*SUPPLIED INFORMATION*:

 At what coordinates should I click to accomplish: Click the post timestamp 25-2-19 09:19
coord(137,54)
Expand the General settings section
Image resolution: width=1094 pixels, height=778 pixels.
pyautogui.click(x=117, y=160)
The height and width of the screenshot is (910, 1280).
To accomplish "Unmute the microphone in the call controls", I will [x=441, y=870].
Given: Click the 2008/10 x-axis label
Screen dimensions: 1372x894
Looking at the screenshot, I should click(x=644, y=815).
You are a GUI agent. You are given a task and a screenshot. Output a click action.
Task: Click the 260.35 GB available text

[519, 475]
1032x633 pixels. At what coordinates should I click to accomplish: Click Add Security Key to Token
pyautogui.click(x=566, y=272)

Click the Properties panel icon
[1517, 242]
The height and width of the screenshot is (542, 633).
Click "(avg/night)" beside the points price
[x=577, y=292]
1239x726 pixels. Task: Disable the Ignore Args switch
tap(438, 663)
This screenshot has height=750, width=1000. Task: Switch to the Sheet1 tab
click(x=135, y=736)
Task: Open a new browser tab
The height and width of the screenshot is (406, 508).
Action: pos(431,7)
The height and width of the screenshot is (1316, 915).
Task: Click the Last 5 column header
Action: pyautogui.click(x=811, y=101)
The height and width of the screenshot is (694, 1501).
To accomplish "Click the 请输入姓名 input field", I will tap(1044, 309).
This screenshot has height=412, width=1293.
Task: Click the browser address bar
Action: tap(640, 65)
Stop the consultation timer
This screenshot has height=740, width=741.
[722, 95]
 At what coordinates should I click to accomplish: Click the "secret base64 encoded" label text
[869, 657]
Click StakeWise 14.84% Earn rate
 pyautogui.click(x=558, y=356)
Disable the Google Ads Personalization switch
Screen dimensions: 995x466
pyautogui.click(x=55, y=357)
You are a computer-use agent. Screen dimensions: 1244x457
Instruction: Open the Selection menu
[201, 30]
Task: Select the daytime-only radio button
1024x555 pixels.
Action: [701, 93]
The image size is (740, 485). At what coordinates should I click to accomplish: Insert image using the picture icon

*EXERCISE DETAILS*:
Repeat exactly the lines above from the one with "Screen dimensions: 1372x894" up to and including the one with "Task: Open a new browser tab". No other line belongs in the reply.

*SOLUTION FOR THIS EXERCISE*:
Screen dimensions: 1372x894
Looking at the screenshot, I should click(x=644, y=815).
You are a GUI agent. You are given a task and a screenshot. Output a click action.
Task: Click the 260.35 GB available text

[519, 475]
1032x633 pixels. At what coordinates should I click to accomplish: Click Add Security Key to Token
pyautogui.click(x=566, y=272)

Click the Properties panel icon
[1517, 242]
The height and width of the screenshot is (542, 633).
Click "(avg/night)" beside the points price
[x=577, y=292]
1239x726 pixels. Task: Disable the Ignore Args switch
tap(438, 663)
This screenshot has height=750, width=1000. Task: Switch to the Sheet1 tab
click(x=135, y=736)
Task: Open a new browser tab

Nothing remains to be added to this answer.